Bohemian Rhapsody esse é o nome do filme
Bohemian Rhapsody esse é o nome do filme, nos elucidando da história da icônica banda Queen com enfoque nos "highlights" do seu astro excêntrico freddie Mercurie (Rami Malek) , o filme começa focando bem no quanto é incomodo para o protagonista ser um estrangeiro morando em Londres e sofrendo alguns preconceitos por isso. Tudo começa e se desenrola um pouco rápido demais até a formação da banda de fato, meio que de forma genérica, o protagonista se apresenta para banda quando eles precisam de um vocalista e em um pulo temporal ele já se torna parte da equipe e se estrutura completamente.
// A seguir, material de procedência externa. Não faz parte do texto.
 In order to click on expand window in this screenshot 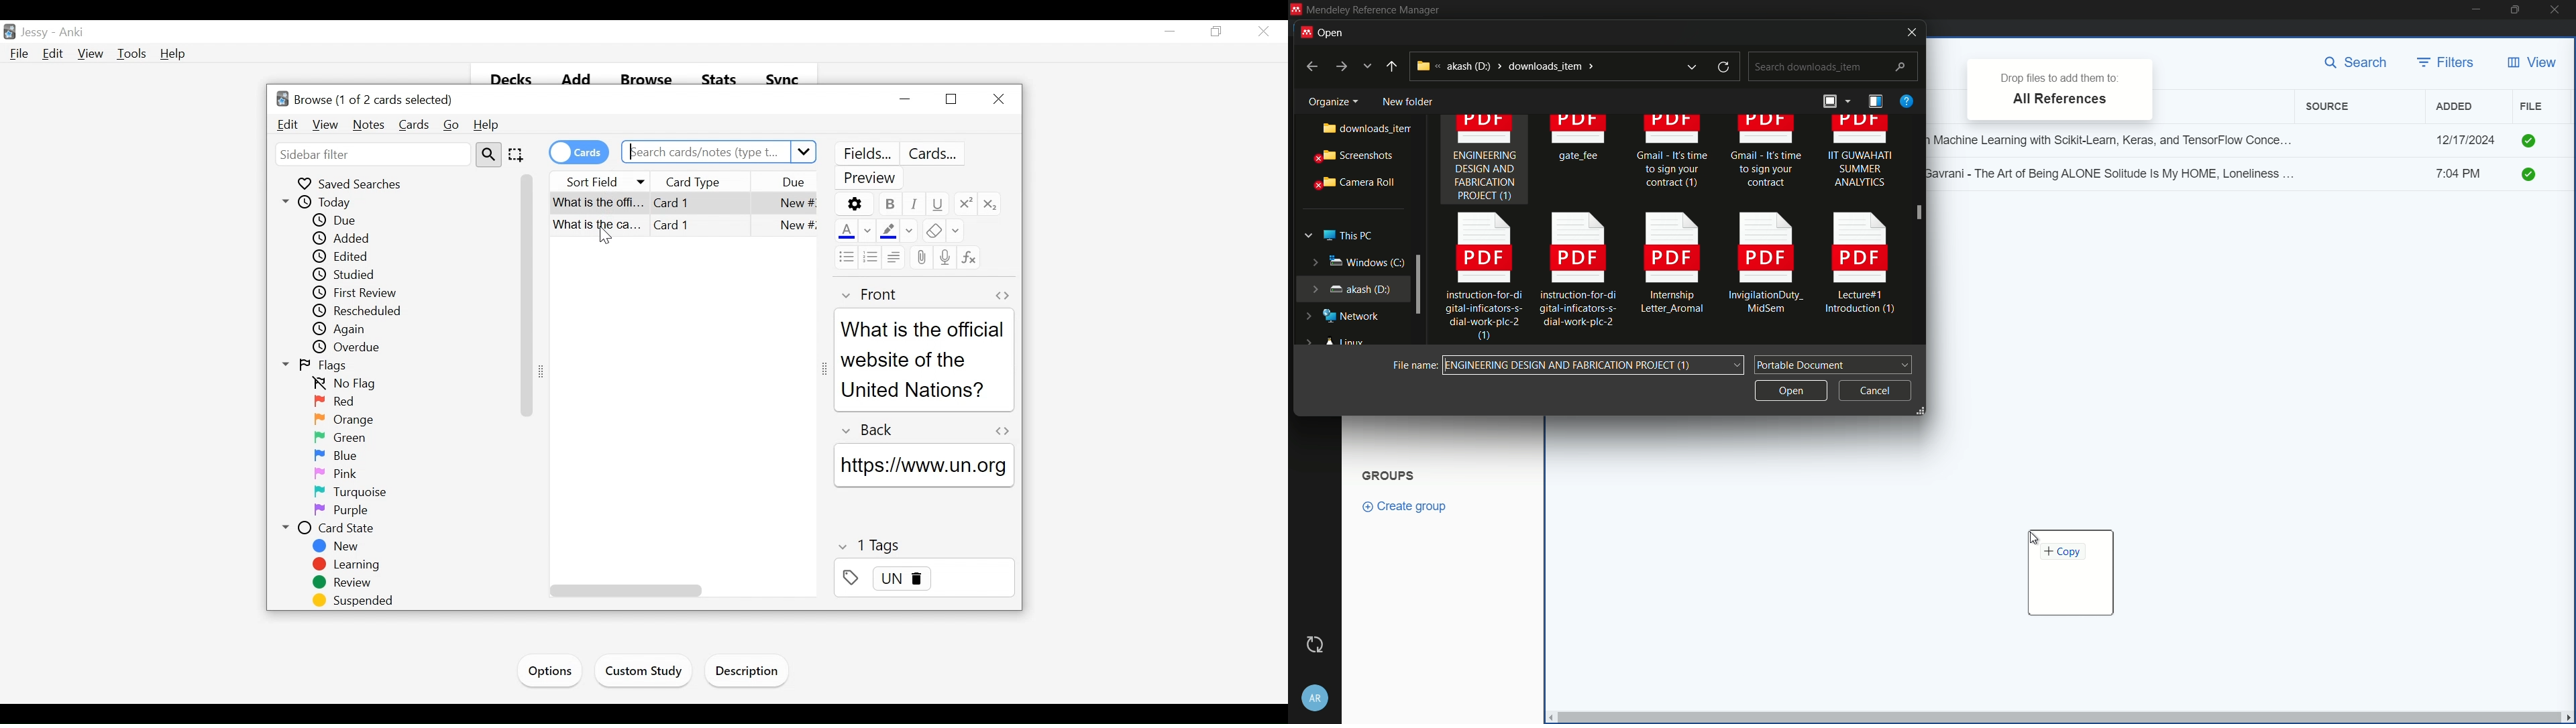, I will do `click(1419, 283)`. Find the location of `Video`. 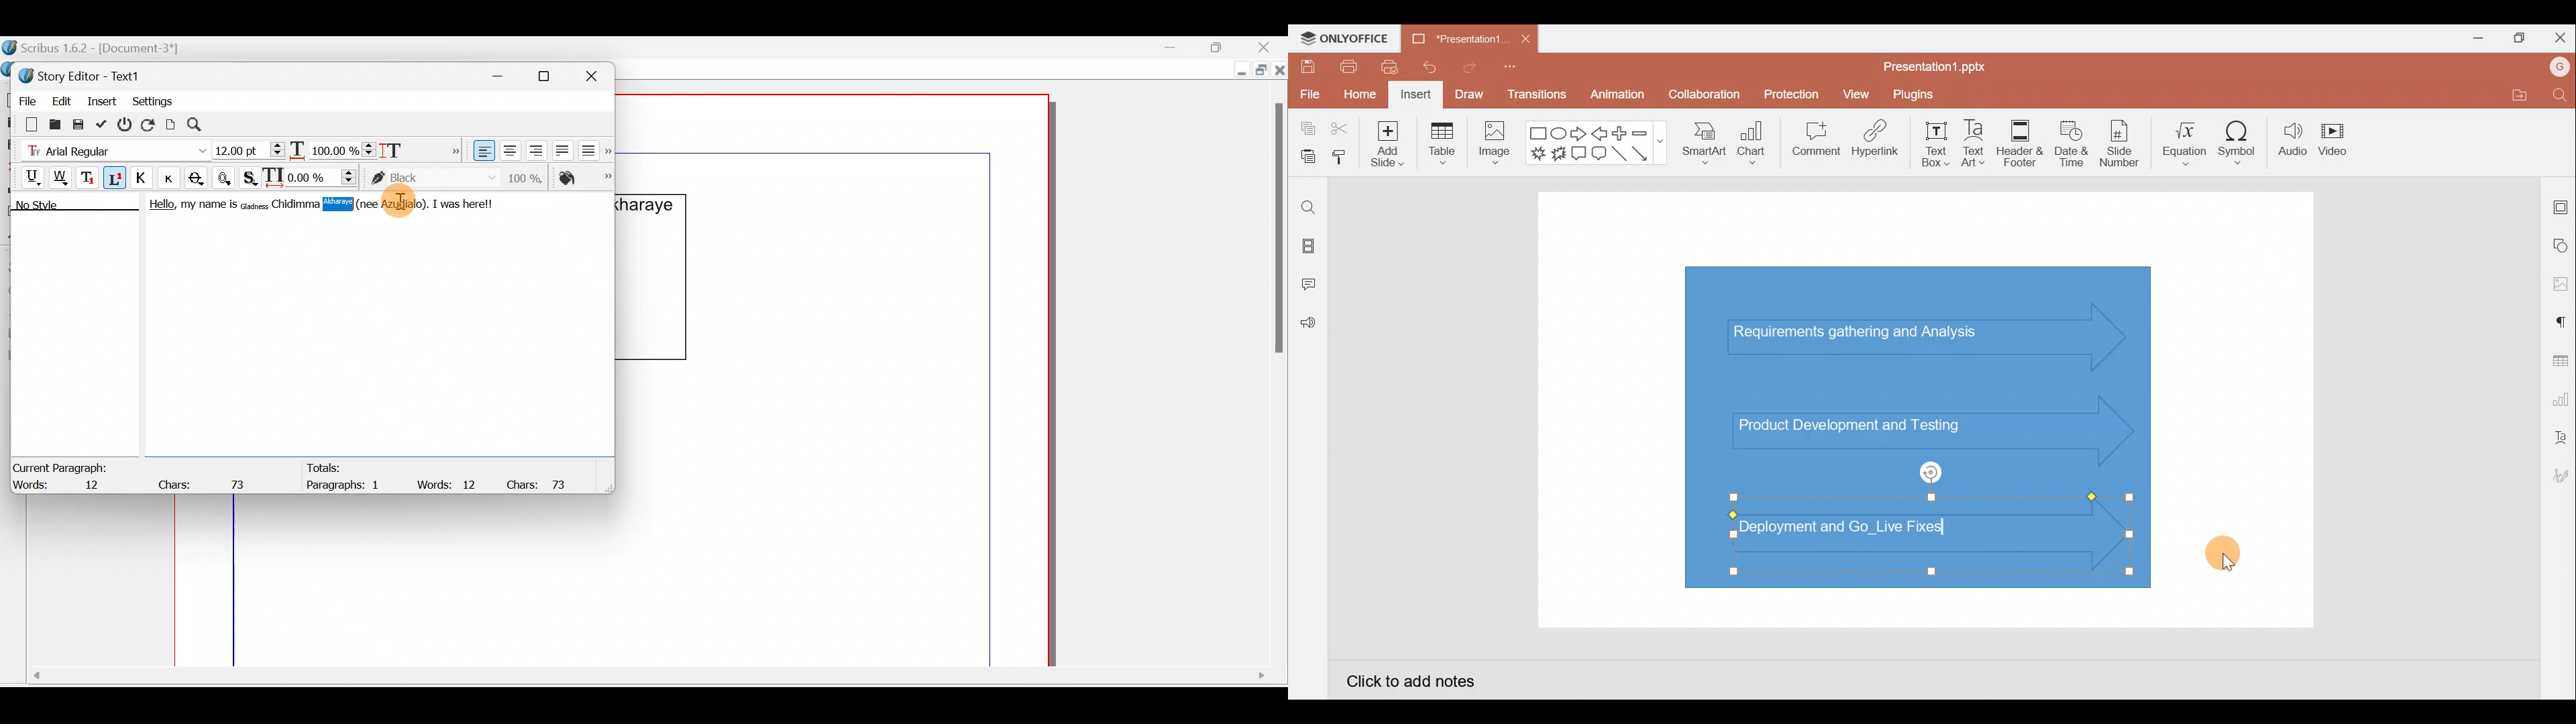

Video is located at coordinates (2334, 137).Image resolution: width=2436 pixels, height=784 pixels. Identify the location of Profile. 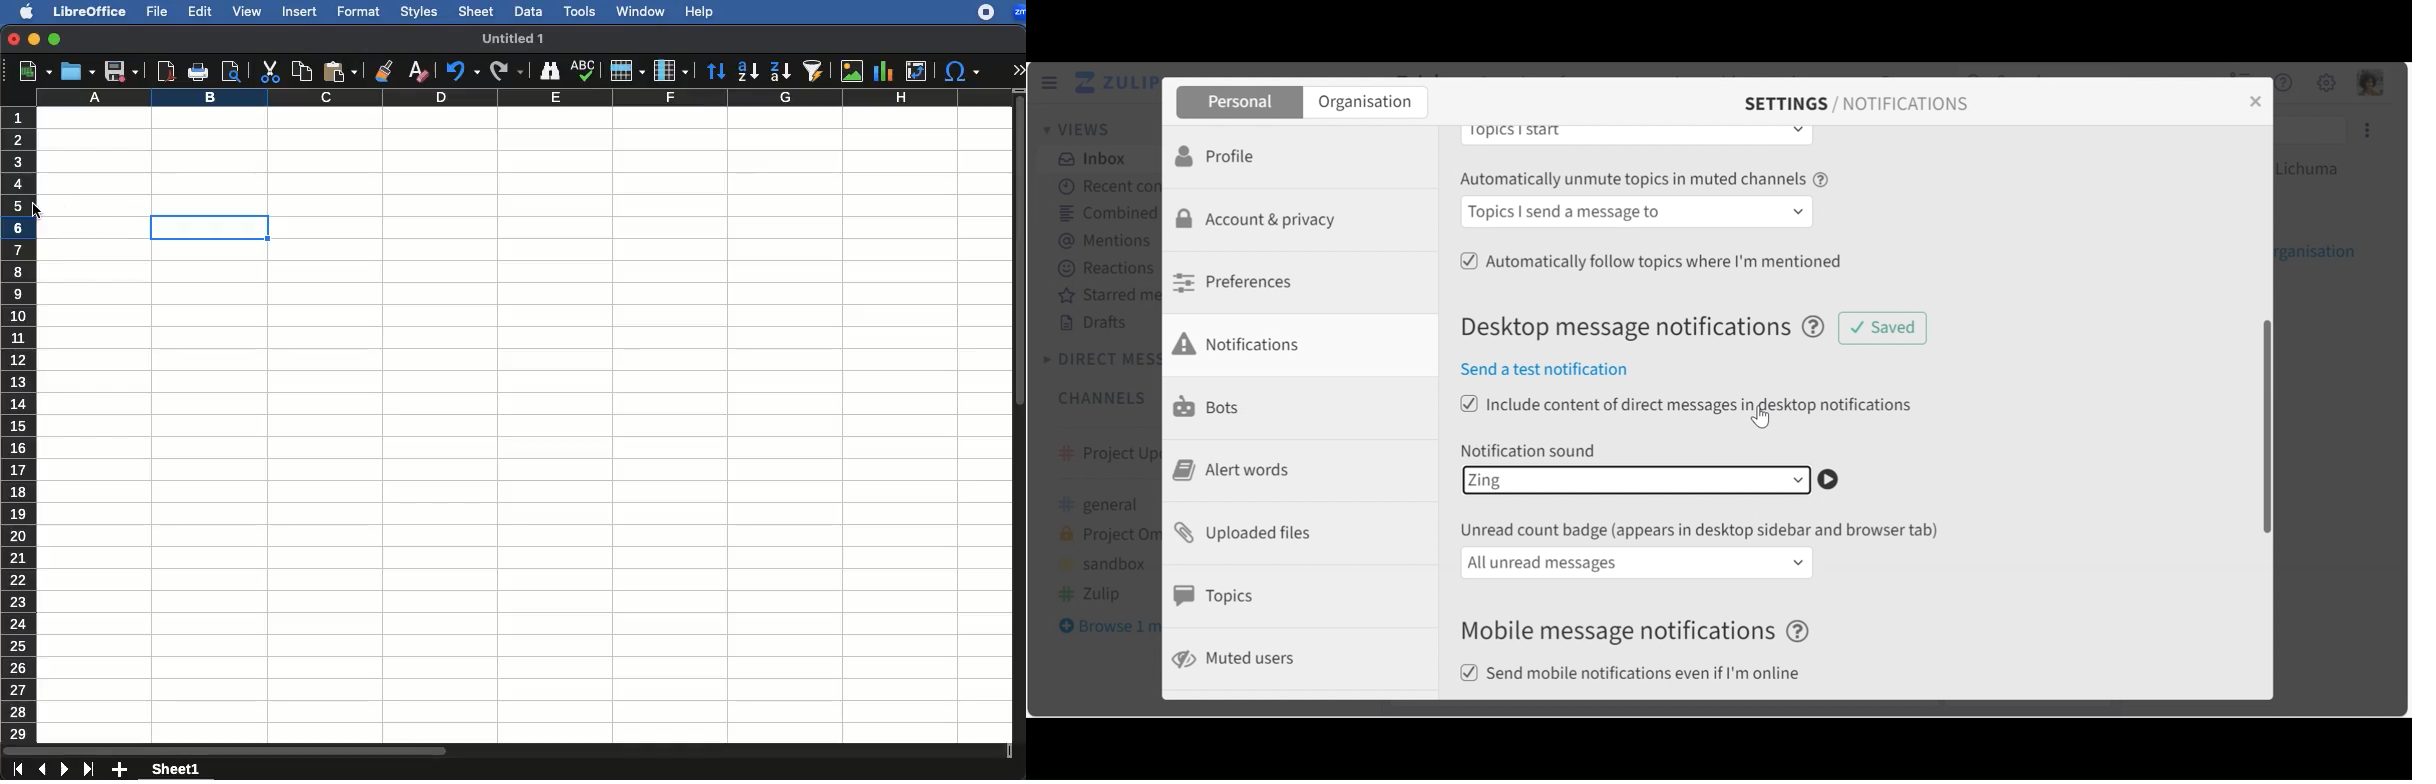
(1220, 155).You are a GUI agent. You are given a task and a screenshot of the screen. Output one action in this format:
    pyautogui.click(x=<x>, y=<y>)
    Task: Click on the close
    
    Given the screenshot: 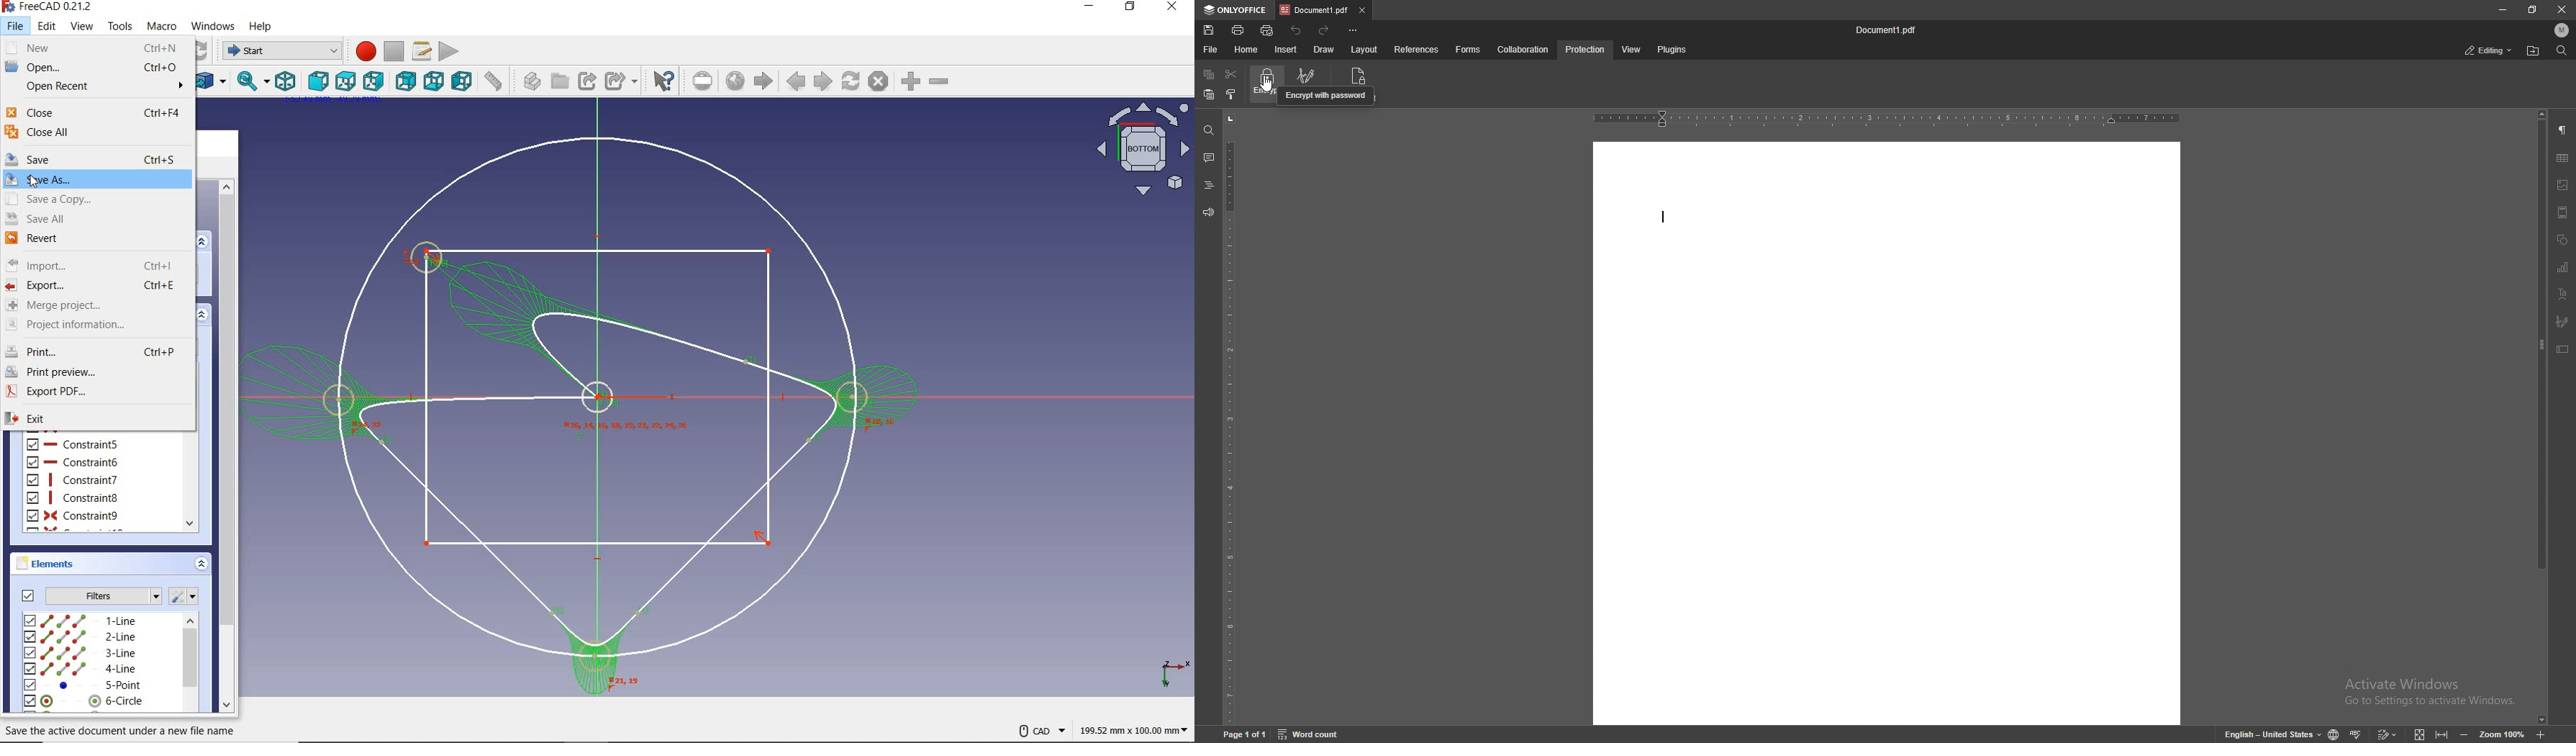 What is the action you would take?
    pyautogui.click(x=1174, y=9)
     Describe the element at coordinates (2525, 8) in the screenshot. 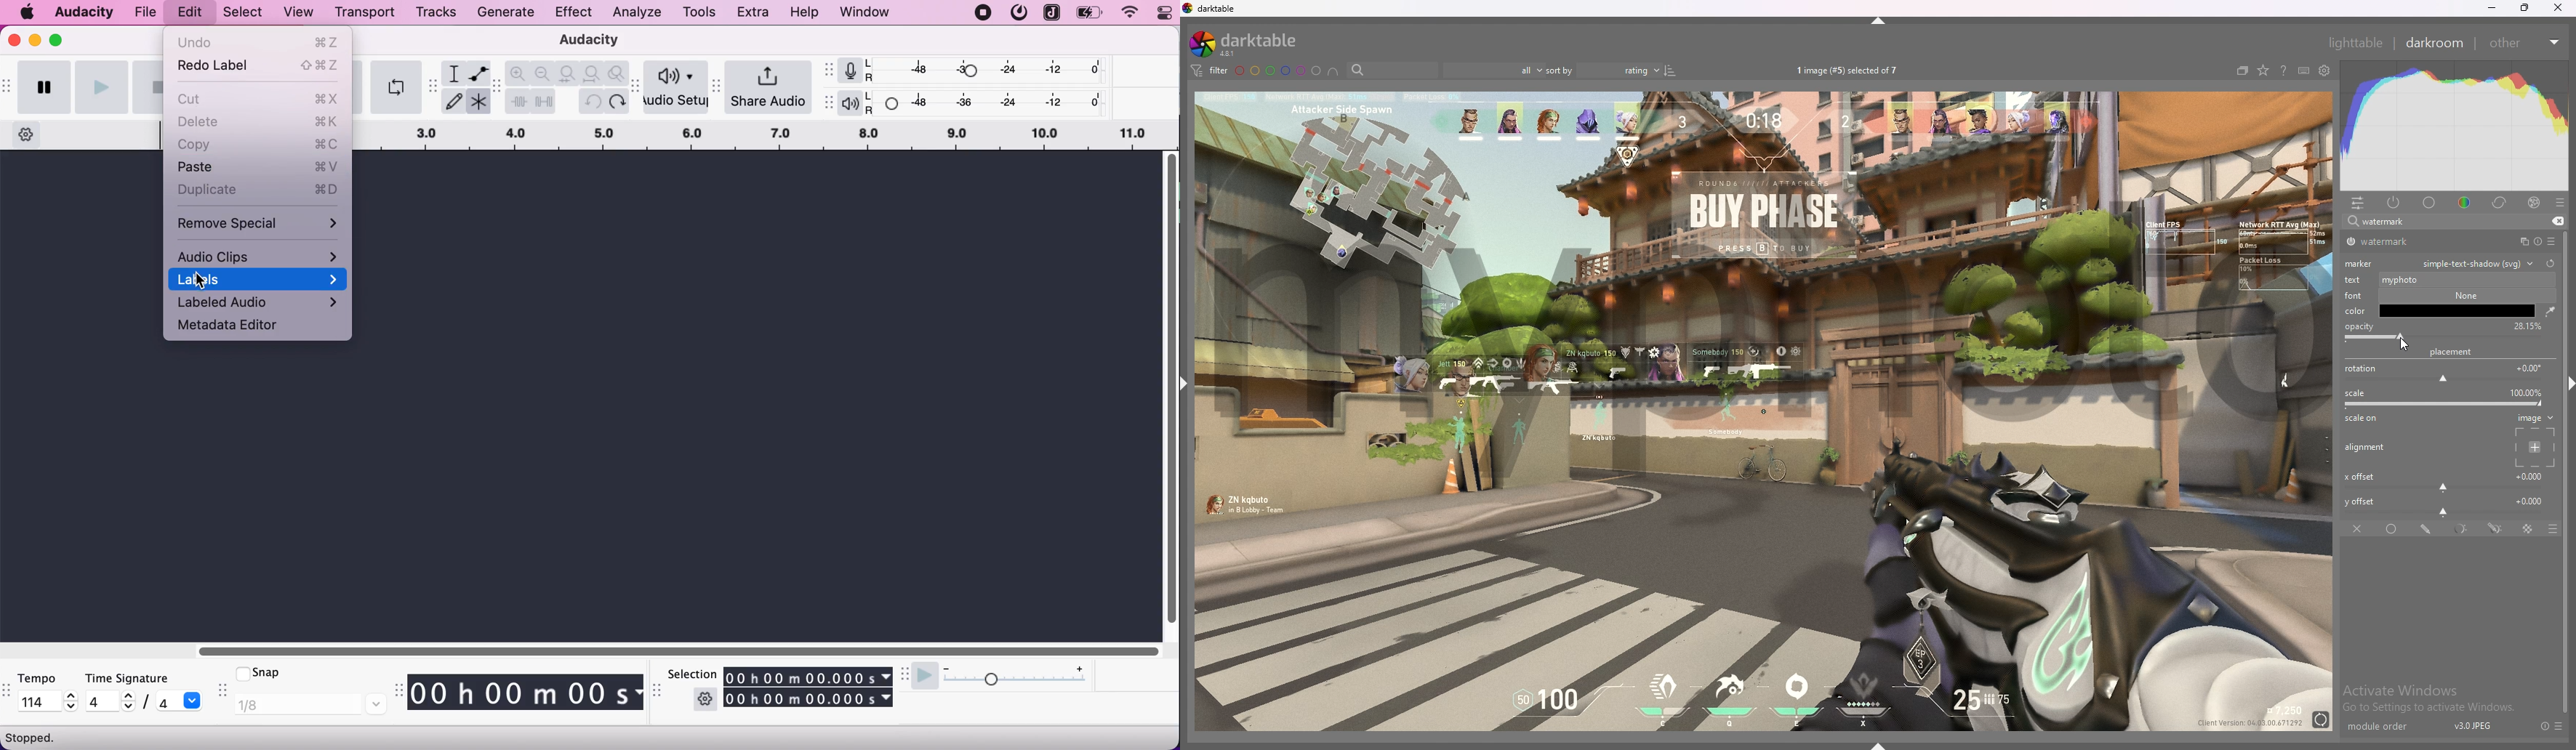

Desde o início a genialidade de freddie se mostra fora do normal e pelo menos a mim me fez pensar no quão criativo era o processo de criação nos anos 70; O gênio então se casa com a sua amada Mary (Lucy Boynton) que o faz ter uma ligação muito forte para com o filme, essa relação se é enfatiza e retratada bem no filme inclusive. E no começo de uma ascenção da banda o nosso showman começa também a se distanciar de sua amada e se desbravar em uma vida bohemia (engraçado até pelo título da música) regrada a drogas e orgias aonde o mesmo se descobre homossexual e começa uma relação com um de seus produtores que por ele é apaixonado. Se passou pela minha cabeça nesse momento como existem filmes com essa receita de redenção planejada, aonde no final o vilão se torna mocinho, de nenhuma forma aqui estou denegrindo o discorrer da história, mas fica um adendo de como essa lógica é simples e funciona bem. O filme por fim como já previsto termina com desavenças e retornos fechando com o clímax em uma das mais famosas apresentações do grupo em um concerto de 1985 no estádio de wembley.
Filme lançado no final de outubro em premiere no reino unido veio para o brasil no final de novembro (é a globalização agilizando os lançamentos), dirigido por Bryan Singer que foi demitido durante o filme e substituído por Dexter Fletcher, que mesmo assim conseguiu o deixar na mesma fluidez, o filme tem uma nota de 8,2 no IMDB.
Com algumas avaliações sobre a distorção de veracidade nos fatos discorridos no filme, o que na minha opinião se é relevado já que os fatos descritos no filme foram baseados em relatos de integrantes da banda ainda vivos, e que o fez ainda ganhar um globo de ouro como melhor filme. É obvio que com essa vitória já se mostra que o filme não é de todo ruim, muito pelo contrário o filme é muito bacana e tenta mesmo que exagerando em alguns segmentos de linhas cronológicas e outras pontas soltas como já se viu analisado em outras críticas, o que ele retrata de forma simples e rápida é como foi a história de uma das bandas mais autenticas já formadas e nos mostra alguns processos de criação, como já dito, e seus níveis de complexidade. Não é à toa que um artista é chamado de artista porque criar músicas autorais nos anos 70 não era fácil e muito menos prático.